A team headed by Dr. Uri Alon, of the Weizmann Institute of Science's Molecular Cell Biology Department has found several such organizational patterns – which they call "network motifs" – underlying genetic, neural, technological, and food networks. The mathematical technique was first proposed by Alon earlier this year (published in Nature Genetics) and has now been shown to be applicable in a wide range of systems.
In developing the technique, Alon surmised that patterns serving an important function in nature might recur more often than in randomized networks. This in mind, he devised an algorithm that enabled him to analyze the plentiful scientific findings examining key networks in some well-researched organisms. Alon noticed that some patterns in the networks were inexplicably more repetitive than they would be in randomized networks. This handful of patterns was singled out as a potential bundle of network motifs.
Surprisingly, the team found two identical motifs in genetic and neural systems. "Apparently both information-processing systems employ similar strategies," says Alon. "The motifs shared by neural and genetic networks may serve to filter noise or allow for complex activation of neurons or genes."
Exposing the "wiring" of such networks can thus help scientists classify systems generically (just as lions and mice both belong to the same "class," neural and genetic systems could be classified in the same generic category if they have many motifs in common). This would function as more than just an organizing principle: "One might be able to learn about the neural system by studying the genetic system, which is usually more accessible," says Alon.
The team studied seven different ecosystems and found motifs relating to food webs. One recurring pattern shows that different species of prey of a given predator often compete over a shared food resource. This food resource is not shared by the predator.
Alon's method detects network motifs on the basis of their frequency. Any patterns that are functionally important but not statistically significant will not be picked up by this method. But it is an important step forward in exposing the backbones of complicated systems.
What could this pristine territory offer to humankind? The dream, says Alon, is to detect and understand the fundamental laws governing our bodies, rendering the workings of a cell fully evident and the means of repairing it clear cut.
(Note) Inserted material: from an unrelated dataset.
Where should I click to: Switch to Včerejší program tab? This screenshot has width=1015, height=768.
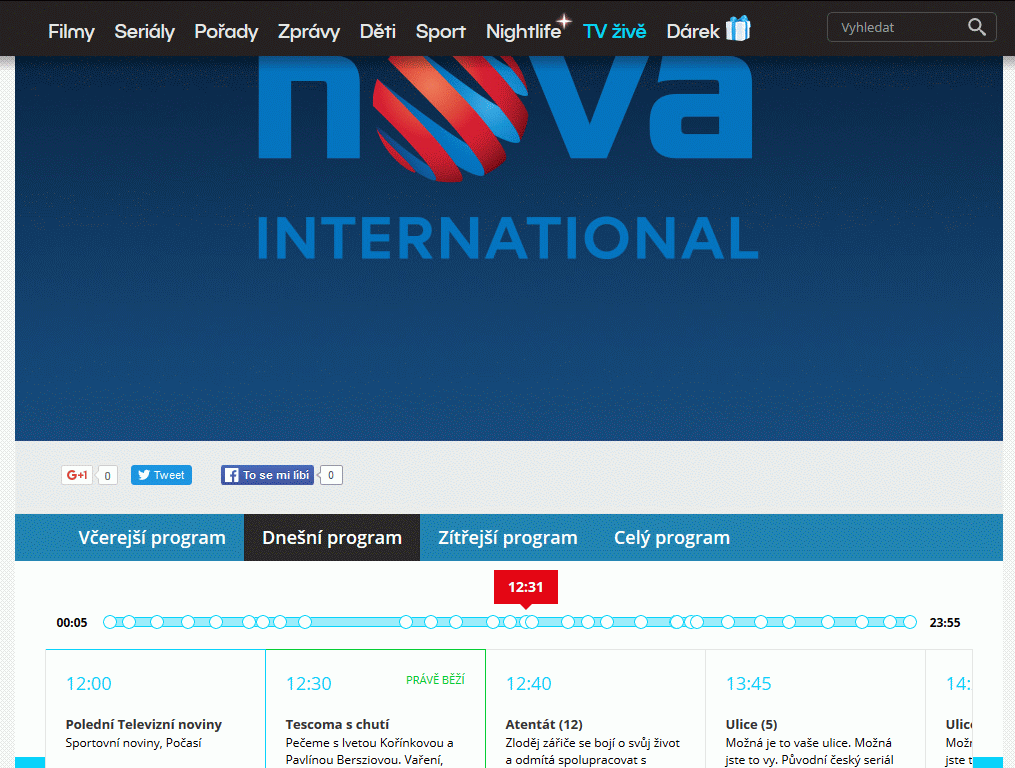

One day in the distant future, scientists hope, doctors' work will be comparable to that of present-day electronic engineers. They will analyze blueprints of malfunctioning cells and then set to work to put them back in shape.
Alon's research team at Weizmann included students Ron Milo, Shalev Itzkovitz, Nadav Kashatan, and Shai Shen-Orr. Donor Support for Dr. Uri Alon: James and Ilene Nathan Charitable Directed Fund, Mrs. Harry M. Ringel Memorial Foundation, Charpak-Vered Visiting Fellowship, Ottawa, Canada, Yad Hanadiv, Clore Center for Biological Physics, Yad Abraham Center for Cancer Diagnostics and Therapy, Rita Markus Foundation Inc. and Minerva Stiftung Gesellschaft fuer die Forschung m.b.H. Dr. Alon is the incumbent of the Carl & Frances Korn Career Development Chair in the Life Sciences.
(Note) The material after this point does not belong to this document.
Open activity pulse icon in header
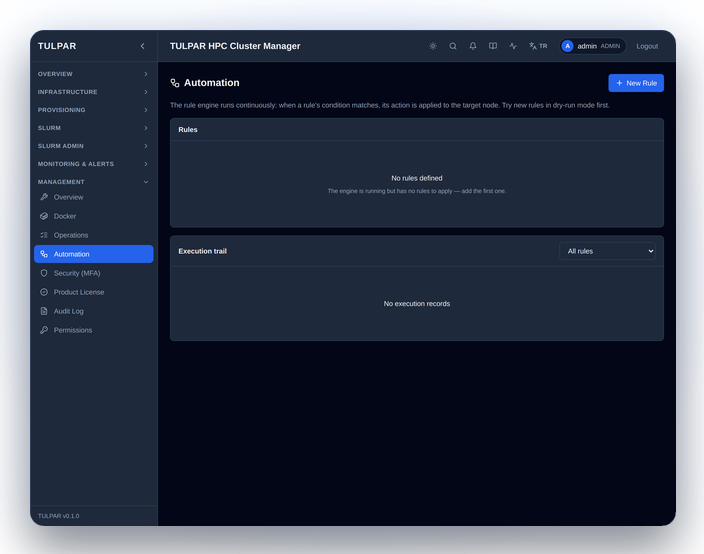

The Weizmann Institute of Science, in Rehovot, Israel, is one of the world's foremost centers of scientific research and graduate study. Its 2,500 scientists, students, technicians, and engineers pursue basic research in the quest for knowledge and the enhancement of humanity. New ways of fighting disease and hunger, protecting the environment, and harnessing alternative sources of energy are high priorities at Weizmann.
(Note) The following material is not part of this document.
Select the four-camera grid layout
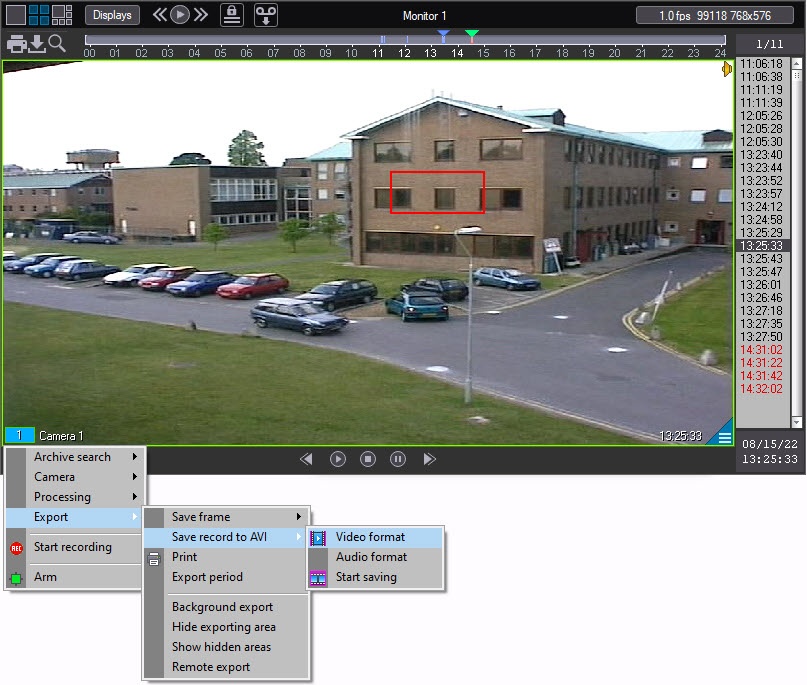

Below are a few of the uncovered network motifs: (Note to Editor: Illustrations available)
1) The conveyor belt
Found in gene regulation networks. X, in relatively small amounts, will produce a. As its amount increases, it will produce b, c, and d, respectively, allowing for controlled production. Deactivation will follow the opposite sequence.
2) The three chain
Found in food webs. Predators don't usually eat the same food as their prey. Omnivores, such as humans, are the exception to the rule and are rare in simple ecosystems, conforming to the "feedforward loop" shown below.
3) The bi-parallel
Found in food webs and neural networks: Species of prey of a given predator will often have a similar diet. Like wise, if two neurons are activated by the same neuron, they are likely to both be needed to activate a subsequent neuron.
4) The feedforward loop
Found in gene regulation and neural networks. For Z (a gene or a neuron) to be activated, both X and Y must send it a signal. Y is activated by X, but only when the latter's signal lasts for a long enough time. Thus, Z won't begin to be activated if X is activated for only a short time. This motif's function may be to filter noise (rapid fluctuations of X are unimportant "noise") and to allow rapid deactivation of genes or neurons.
5) The combinatorial switch (or "bi-fan")
Found in gene regulation and neural networks: Different combinations of X and Y give different possible outputs a and b.